**PAGE**
______
Thread: Minimizing Recovery Time (wal replication)

Minimizing Recovery Time (wal replication)

From

Bryan Murphy

Date:

09 April 2009, 16:27:46

I have two hot-spare databases that use wal archiving and continuous
recovery mode.  I want to minimize recovery time when we have to fail
over to one of our hot spares.  Right now, I'm seeing the following
behavior which makes a quick recovery seem problematic:

(1) hot spare applies 70 to 75 wal files (~1.1g) in 2 to 3 min period

(2) hot spare pauses for 15 to 20 minutes, during this period pdflush
consumes 99% IO (iotop).  Dirty (from /proc/meminfo) spikes to ~760mb,
remains at that level for the first 10 minutes, and then slowly ticks
down to 0 for the second 10 minutes.

(3) goto 1

My concern is that if the database has been in recovery mode for some
time, even if it's caught up, if I go live sometime in (1) I can face
a recovery time of upwards of 20 minutes.  We've experienced delays
during fail over in the past (not 20 minutes, but long enough to make
me second guess what we are doing).

I want to better understand what is going on so that I can determine
what I can do (if anything) to minimize down time when we fail over to
one of our hot spares.

Here are my current settings:

postgres (v8.3.7):

shared_buffers = 2GB (15GB total)
effective_cache_size = 12GB (15GB total)
checkpoint_segments = 10
checkpoint_completion_target = 0.7
(other checkpoint/bgwriter settings left at default values)

sysctl:

kernel.shmmax = 2684354560
vm.dirty_background_ratio = 1
vm.dirty_ratio = 5

Thanks,
Bryan

Re: Minimizing Recovery Time (wal replication)

From

Greg Smith

Date:

09 April 2009, 20:38:20

On Thu, 9 Apr 2009, Bryan Murphy wrote:

> (1) hot spare applies 70 to 75 wal files (~1.1g) in 2 to 3 min period

Yeah, if you ever let this many files queue up you're facing a long
recovery time.  You really need to get into a position where you're
applying WAL files regularly enough that you don't ever fall this far
behind.

> (2) hot spare pauses for 15 to 20 minutes, during this period pdflush
> consumes 99% IO (iotop).  Dirty (from /proc/meminfo) spikes to ~760mb,
> remains at that level for the first 10 minutes, and then slowly ticks
> down to 0 for the second 10 minutes.
______
**PROVIDED DATA**
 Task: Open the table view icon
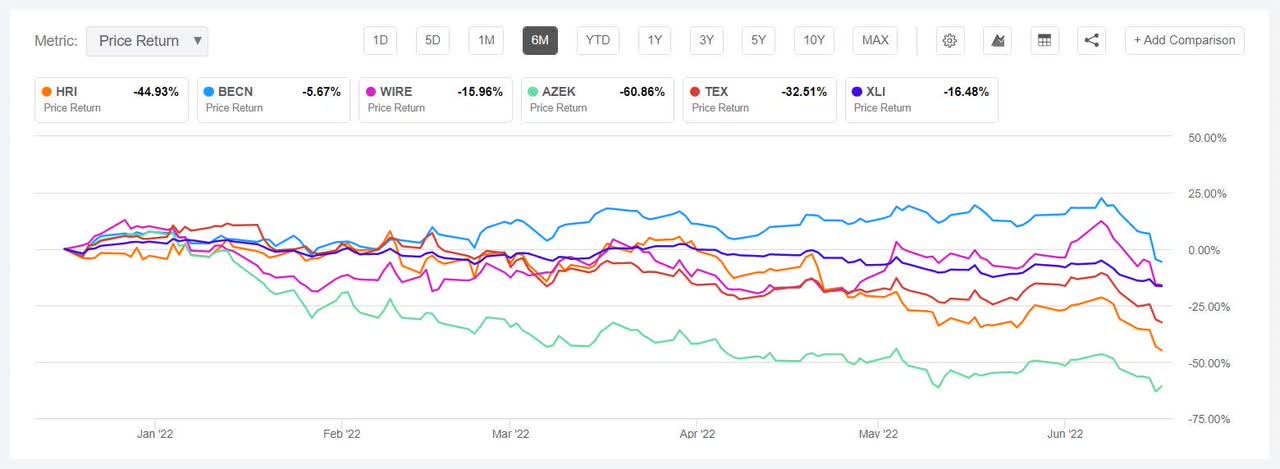pyautogui.click(x=1044, y=41)
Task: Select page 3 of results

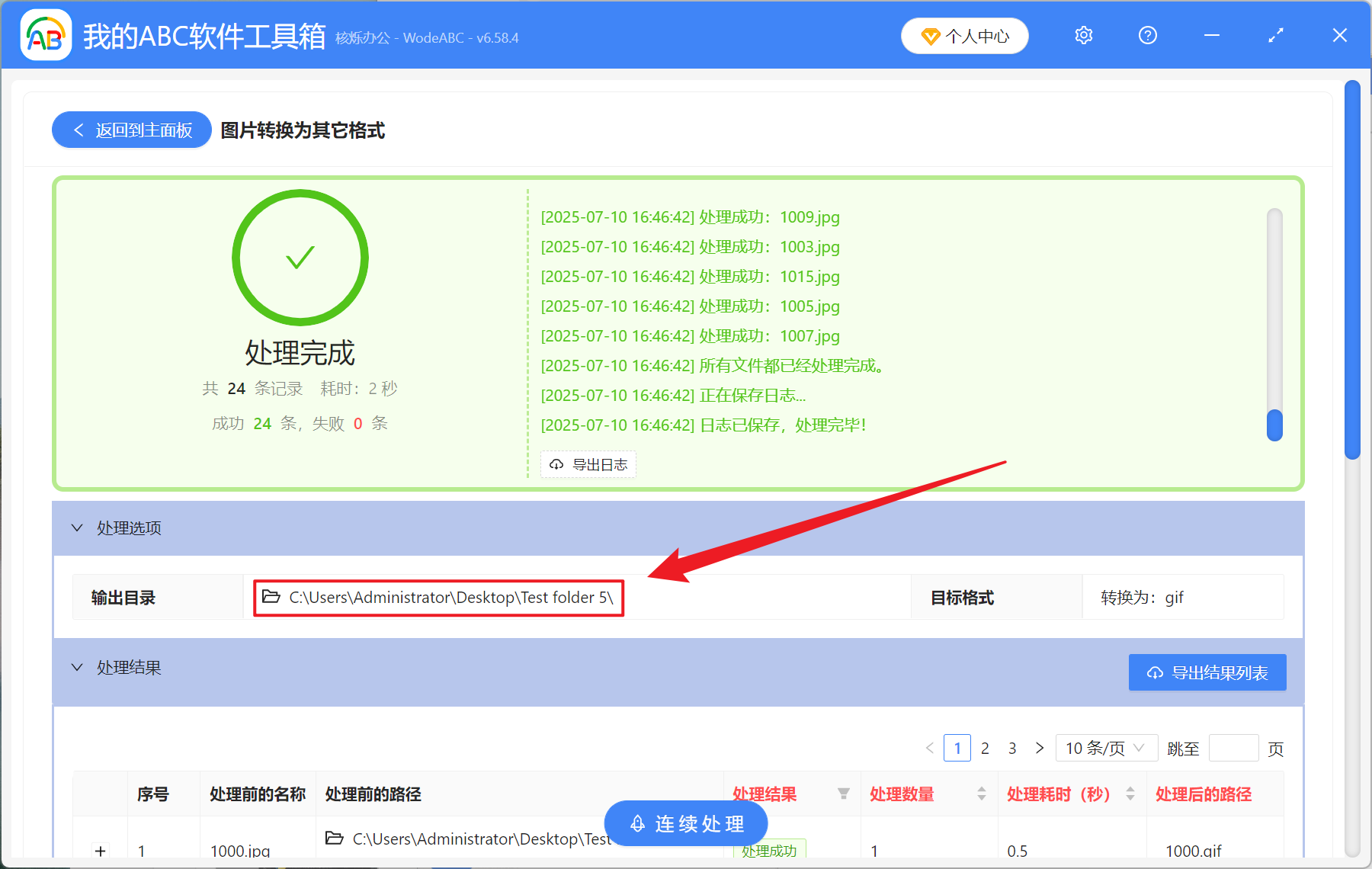Action: [1012, 748]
______
**SET TASK**
Pick up the thread on minimizing WAL replication recovery time from the point where it stops. The listing has nothing to do with this.

**RIGHT ANSWER**
What does vmstat say about the bi/bo during this time period?  It sounds
like the volume of random I/O produced by recovery is just backing up as
expected.  Some quick math:

15GB RAM * 5% dirty_ratio = 750MB ; there's where your measured 760MB
bottleneck is coming from.

750MB / 10 minutes = 1.25MB/s ; that's in the normal range for random
writes with a single disk

Therefore my bet is that "vmstat 1" will show bo~=1250 the whole time
you're waiting there, with matching figures from the iostat to the
database disk during that period.

Basically your options here are:

1) Decrease the maximum possible segment backlog so you can never get this
    far behind
2) Increase the rate at which random I/O can be flushed to disk by either
    a) Improving things with a [better] battery-backed controller disk cache
    b) Stripe across more disks

--
* Greg Smith gsmith@gregsmith.com http://www.gregsmith.com Baltimore, MD

Re: Minimizing Recovery Time (wal replication)

From

Bryan Murphy

Date:

09 April 2009, 20:59:00

On Thu, Apr 9, 2009 at 6:38 PM, Greg Smith <gsmith@gregsmith.com> wrote:
> What does vmstat say about the bi/bo during this time period?  It sounds
> like the volume of random I/O produced by recovery is just backing up as
> expected.  Some quick math:

I'll have to capture this, unfortunately I won't be able to do that
until tomorrow.  This machine I was looking at is already failed over
and I'm currently creating a new snapshot.  I won't have a new hot
spare to replace it until the morning.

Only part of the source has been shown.